Understanding R1-Zero-Like Training: A Critical Perspective
Zichen Liu, Changyu Chen, Wenjun Li, Penghui Qi, Tianyu Pang, Chao Du, Wee Sun Lee, Min Lin
2025-04-03
Summary
This paper takes a closer look at how AI models can learn to reason better using a method similar to how the DeepSeek model was trained, focusing on what parts of the training process are most important.
What's the problem?
It's not entirely clear why the R1-Zero training method works so well for improving AI reasoning, and what specific parts of the process contribute the most to its success.
What's the solution?
The researchers analyzed different AI models trained with the R1-Zero method, looking at how their initial characteristics and the training process itself affected their performance.
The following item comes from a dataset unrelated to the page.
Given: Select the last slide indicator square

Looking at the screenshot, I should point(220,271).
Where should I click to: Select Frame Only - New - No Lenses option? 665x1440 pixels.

They also developed a new, more efficient training method that addresses some of the problems they found.
Why it matters?
This work matters because it helps us better understand how to train AI models to reason more effectively, which could lead to improvements in many areas, such as problem-solving and decision-making.
Abstract
DeepSeek-R1-Zero has shown that reinforcement learning (RL) at scale can directly enhance the reasoning capabilities of LLMs without supervised fine-tuning. In this work, we critically examine R1-Zero-like training by analyzing its two core components: base models and RL. We investigate a wide range of base models, including DeepSeek-V3-Base, to understand how pretraining characteristics influence RL performance. Our analysis reveals that DeepSeek-V3-Base already exhibit ''Aha moment'', while Qwen2.5 base models demonstrate strong reasoning capabilities even without prompt templates, suggesting potential pretraining biases. Additionally, we identify an optimization bias in Group Relative Policy Optimization (GRPO), which artificially increases response length (especially for incorrect outputs) during training. To address this, we introduce Dr. GRPO, an unbiased optimization method that improves token efficiency while maintaining reasoning performance. Leveraging these insights, we present a minimalist R1-Zero recipe that achieves 43.3% accuracy on AIME 2024 with a 7B base model, establishing a new state-of-the-art. Our code is available at https://github.com/sail-sg/understand-r1-zero.